Complaints drop around virus control
A customer shows his health code to a waitress before entering a restaurant in a shopping mall in Chaoyang district of Beijing, capital of China, June 6, 2022. [Photo/Xinhua]
The number of complaints regarding excessive COVID-19 measures filed to an official bulletin on the National Health Commission's website has dropped significantly, suggesting that efforts dedicated to rectifying irregular virus containment practices have paid off, a health official said recently.
The State Council's Joint Prevention and Control Mechanism on June 5 listed nine practices that should be prohibited in response to growing reports that local governments were imposing additional COVID-19 restrictions, such as forcing people traveling from low-risk areas to undergo quarantine, extending isolation time without authorization or refusing to let through truck drivers traveling on expressways.
The National Health Commission launched a message board on June 28 to receive and help address problems submitted by the public.
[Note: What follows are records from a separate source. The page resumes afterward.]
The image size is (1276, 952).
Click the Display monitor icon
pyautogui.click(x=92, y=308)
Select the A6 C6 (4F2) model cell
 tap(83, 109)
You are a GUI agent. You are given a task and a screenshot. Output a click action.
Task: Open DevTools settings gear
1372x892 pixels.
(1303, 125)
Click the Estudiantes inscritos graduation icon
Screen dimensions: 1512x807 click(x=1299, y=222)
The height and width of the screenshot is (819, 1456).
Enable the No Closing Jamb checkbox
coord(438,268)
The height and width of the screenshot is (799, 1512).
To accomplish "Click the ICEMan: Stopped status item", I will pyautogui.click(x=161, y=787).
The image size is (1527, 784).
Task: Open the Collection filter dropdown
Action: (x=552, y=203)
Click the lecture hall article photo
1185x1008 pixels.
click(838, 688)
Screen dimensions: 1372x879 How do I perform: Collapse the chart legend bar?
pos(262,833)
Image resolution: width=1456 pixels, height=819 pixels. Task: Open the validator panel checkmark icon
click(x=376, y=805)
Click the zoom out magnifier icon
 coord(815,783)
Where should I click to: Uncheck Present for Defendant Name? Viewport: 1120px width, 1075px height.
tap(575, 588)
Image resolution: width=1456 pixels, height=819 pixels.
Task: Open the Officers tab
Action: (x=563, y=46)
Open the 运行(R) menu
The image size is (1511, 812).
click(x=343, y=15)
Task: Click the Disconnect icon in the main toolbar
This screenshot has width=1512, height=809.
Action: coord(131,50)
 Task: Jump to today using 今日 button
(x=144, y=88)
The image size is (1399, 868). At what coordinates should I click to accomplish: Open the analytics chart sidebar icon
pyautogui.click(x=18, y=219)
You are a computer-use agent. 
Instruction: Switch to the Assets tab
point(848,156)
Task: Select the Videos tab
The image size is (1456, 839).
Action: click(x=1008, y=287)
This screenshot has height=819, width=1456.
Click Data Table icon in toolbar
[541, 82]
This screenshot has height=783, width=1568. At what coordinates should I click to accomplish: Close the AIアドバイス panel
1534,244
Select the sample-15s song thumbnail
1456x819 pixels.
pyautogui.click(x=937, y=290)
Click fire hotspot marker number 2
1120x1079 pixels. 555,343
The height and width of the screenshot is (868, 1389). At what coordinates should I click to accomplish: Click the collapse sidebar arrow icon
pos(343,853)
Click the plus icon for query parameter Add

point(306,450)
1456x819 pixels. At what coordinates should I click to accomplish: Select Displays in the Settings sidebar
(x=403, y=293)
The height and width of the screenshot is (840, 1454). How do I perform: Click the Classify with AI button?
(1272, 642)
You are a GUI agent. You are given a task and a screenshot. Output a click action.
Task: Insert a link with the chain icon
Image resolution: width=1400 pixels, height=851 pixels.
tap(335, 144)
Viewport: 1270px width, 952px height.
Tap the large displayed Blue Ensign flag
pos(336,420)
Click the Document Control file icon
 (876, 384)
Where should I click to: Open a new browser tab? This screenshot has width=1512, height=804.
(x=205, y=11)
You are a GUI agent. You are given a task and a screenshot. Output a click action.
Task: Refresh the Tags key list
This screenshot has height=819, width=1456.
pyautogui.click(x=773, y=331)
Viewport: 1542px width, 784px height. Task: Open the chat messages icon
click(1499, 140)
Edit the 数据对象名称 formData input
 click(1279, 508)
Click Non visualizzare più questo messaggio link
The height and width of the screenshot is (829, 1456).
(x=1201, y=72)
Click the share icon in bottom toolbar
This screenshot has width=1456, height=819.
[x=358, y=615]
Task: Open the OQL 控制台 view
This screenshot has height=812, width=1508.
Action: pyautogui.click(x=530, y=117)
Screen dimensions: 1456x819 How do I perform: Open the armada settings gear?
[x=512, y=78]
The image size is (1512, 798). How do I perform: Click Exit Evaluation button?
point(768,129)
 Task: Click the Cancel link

Eleven other government departments, including the Ministry of Education and the Ministry of Transport, as well as provincial-level authorities also set up channels for collecting relevant issues in the following days.
The daily number of messages delivered to the commission peaked on June 29 at 4,850, but has been trending downward since then, according to Cheng Youquan, deputy director of the commission's bureau of inspection and supervision.
"In recent days, we got about 400 to 500 complaints every day, showing that efforts devoted to resolving issues of implementing unnecessary COVID-19 curbs have worked," he said during an interview with a publication administered by the Central Commission for Discipline Inspection of the CPC and the National Supervisory Commission.
The bulletin has received nearly 19,000 messages and more than 97 percent of them have been successfully addressed.
Cheng said that most problems concern expanding types of groups that should be put in isolation and extending quarantine periods.
For instance, Qinghai province had required all people returning from low-risk areas to complete two nucleic acid tests within three days after arrival and used paper seals to prevent them from going out during the period. The requirement was later scrapped, according to the commission.
"Releasing the list of nine prohibitions is intended to prevent local authorities from oversimplifying virus control measures, adopting one-size-fits-all approaches or imposing additional curbs," said Cheng.
"The ultimate goal is to effectively contain the virus while reducing the impact on normal lives and production," he said.